Optimization of subcellular biopsy in skeletal muscle fibres

The sampling of mitochondria, or other organelles, using scanning probe technologies had previously only been demonstrated in cultured cells [42, 53]. Typically mitochondria from cultured cells tend to be smaller than in tissue [59, 60] and so ensuring the micropipette pore size was sufficiently large to sample mitochondria was the first obstacle. The reported mean maximal diameter of subsarcolemmal (SS) mitochondria in human skeletal muscle tissue is 790 nm, whilst the mean maximal diameter for intermyofibrillar (IMF) mitochondria is 1.2 µm [61]. To avoid introducing sampling bias, micropipettes needed to be large enough to sample mitochondria from the upper range of any mitochondrial subpopulation, whilst still being small enough to sample mitochondrial subpopulations unique to small distinct foci and to minimise the impact to the cellular environment of sampled skeletal muscle fibres [18, 42].

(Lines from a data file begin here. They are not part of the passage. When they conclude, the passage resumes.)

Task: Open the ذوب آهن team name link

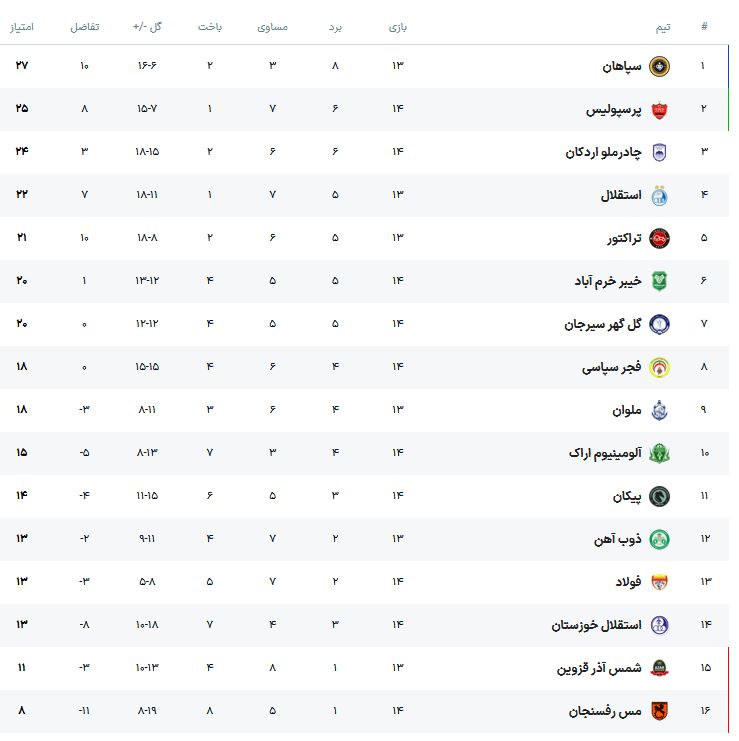Action: (x=617, y=539)
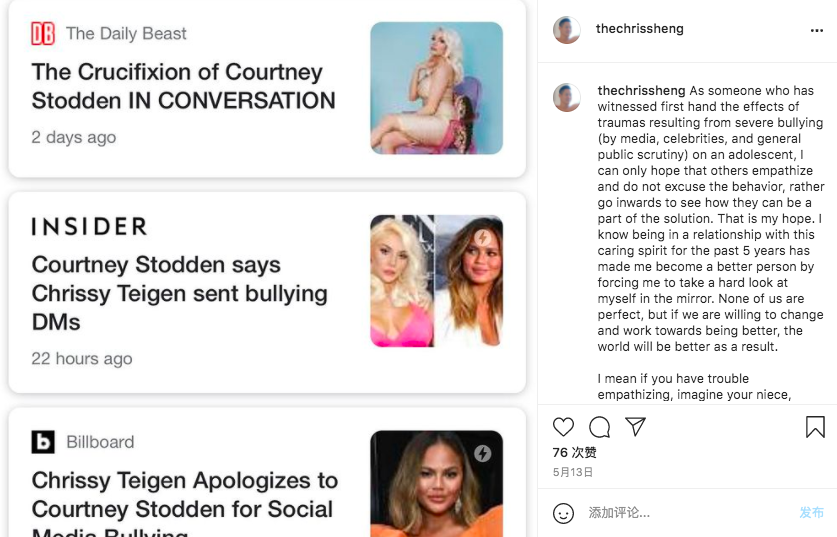The height and width of the screenshot is (537, 837).
Task: Open thechrissheng header profile picture
Action: pyautogui.click(x=567, y=30)

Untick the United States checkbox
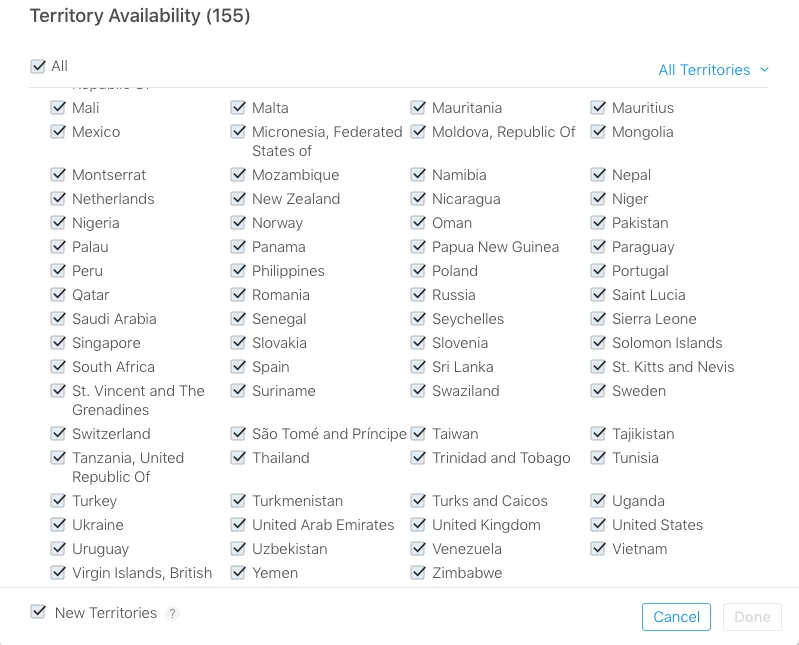[x=598, y=525]
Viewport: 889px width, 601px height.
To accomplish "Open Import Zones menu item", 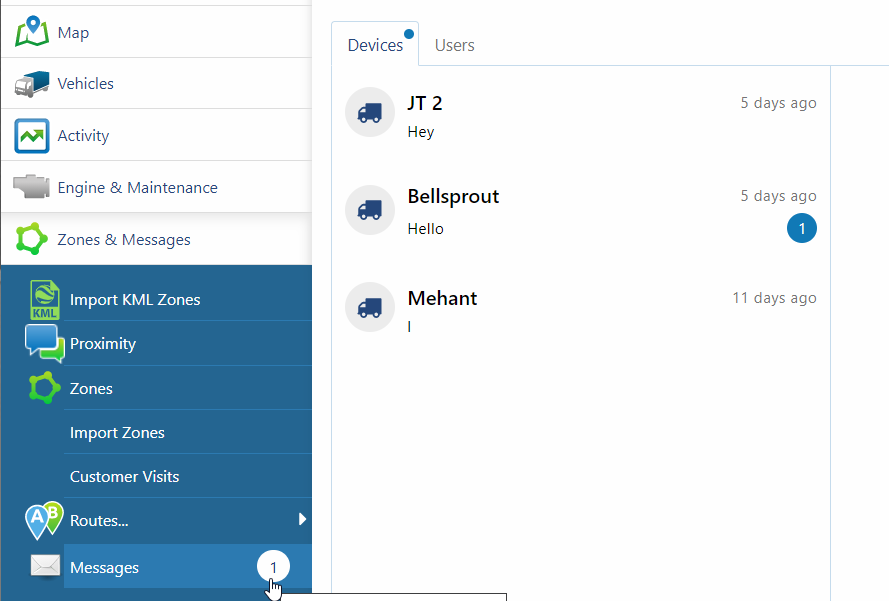I will [x=117, y=433].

Subcellular biopsy allows the sampling of mitochondria from skeletal muscle fibres

Successful sampling of mitochondria from human tissues was confirmed by qPCR analysis, where more than two criteria were met. The limit of qPCR assay sensitivity was found to be 4.33 mtDNA CN/µl. The mean CN value of 13.25/µl was obtained with our cookie cutter approach. This is comparable with ~ 6–10 mtDNA copies per mitochondrion [62]. Compared with previous studies reporting isolation of a single mitochondrion [53, 54], it is likely that this corresponds to several mitochondria but crucially our technology enables the sampling from larger or smaller regions of interest by simply adjusting the dimensions of the micropipette and it should theoretically allow the sampling of a single mitochondrion.

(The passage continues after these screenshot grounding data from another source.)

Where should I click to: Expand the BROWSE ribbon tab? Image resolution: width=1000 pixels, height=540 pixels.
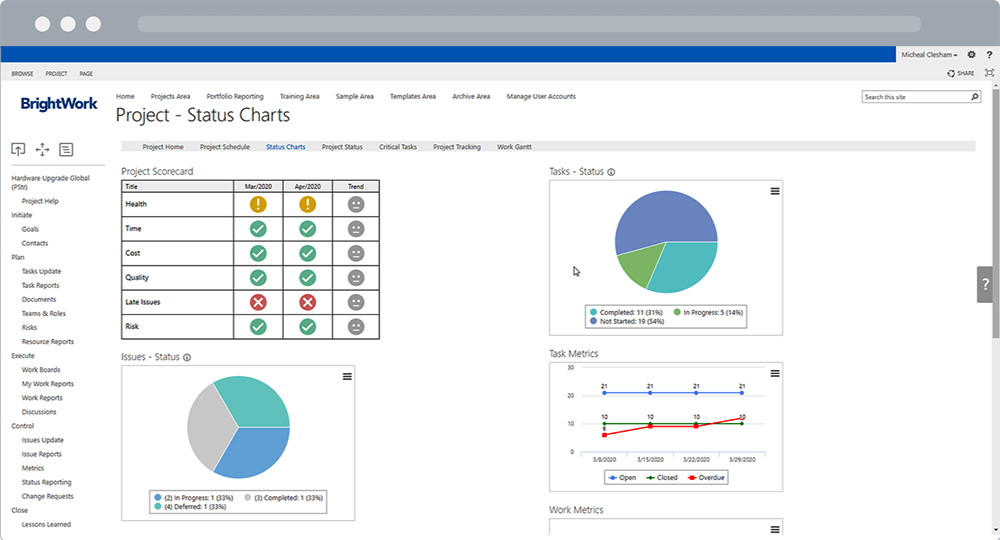pyautogui.click(x=22, y=73)
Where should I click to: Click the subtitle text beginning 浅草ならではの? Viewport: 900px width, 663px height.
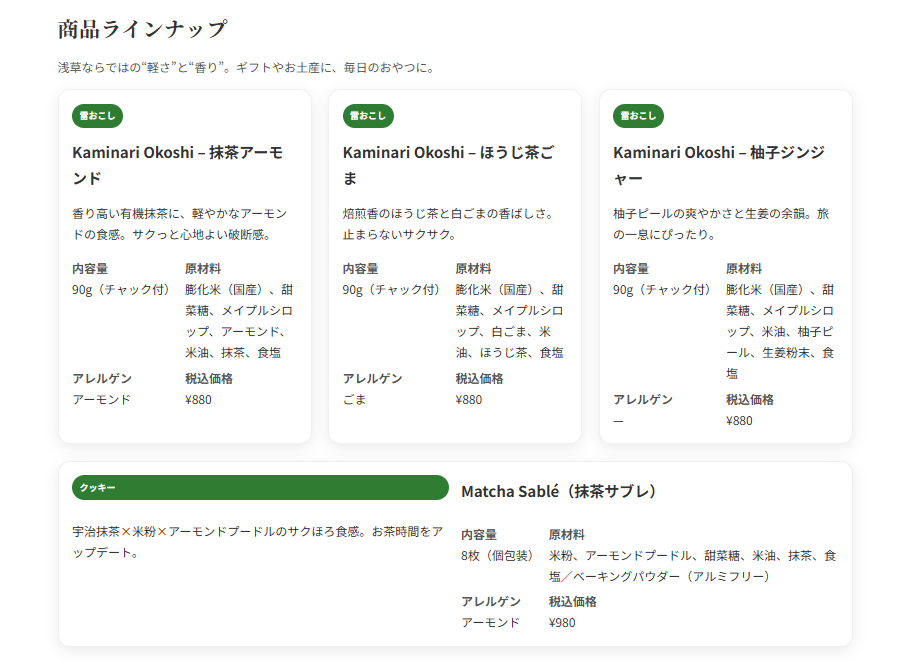246,68
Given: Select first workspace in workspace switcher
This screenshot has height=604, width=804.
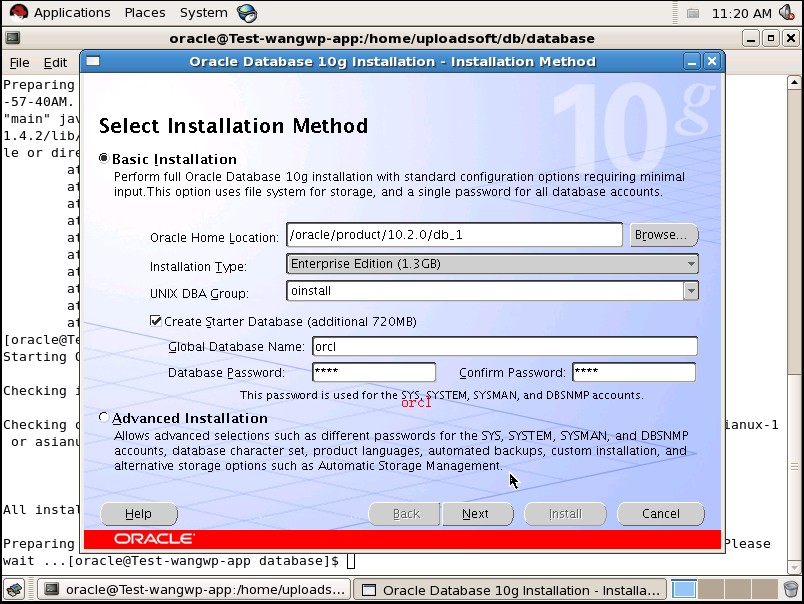Looking at the screenshot, I should tap(685, 589).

qPCR data suggests that electrowetting, whilst not necessarily detrimental, may not be necessary to perform biopsies in skeletal muscle tissue. This observation was exciting because it largely simplifies the operation of the SICM and negates the need for the organic solvent necessary for electrowetting. A key benefit of subcellular biopsy is that the same platform employed for subcellular sampling can be used to acquire topographical scans of the region of interest before and after sampling [56]. Whilst, post-sampling topographical scans were useful in determining the success of sampling, real-time topographical scanning would improve the spatial resolution and speed and allow for automated sampling. Also, double or even multi-barrel micropipettes [52, 63, 64] could be used to allow for improved operations and enable multifunctional measurements. An exciting potential utility of subcellular biopsy, using SICM or other scanning probe systems, could be the acquisition and subsequent transplantation of mitochondria into cultured cells for investigative or therapeutic purposes [36, 65]. The advantage of using an SICM system would be the ability to couple this with the topographical scanning capability of SICM [54, 55].

Conclusions

In this study, we demonstrated that a micropipette integrated within an SICM can successfully sample mitochondria from human skeletal muscle, or any human tissue, with a spatial resolution higher than the gold standard, LCM. We envision that this technology will enable the isolation and analysis of organelle populations from discrete foci within tissues for downstream molecular and structural analysis.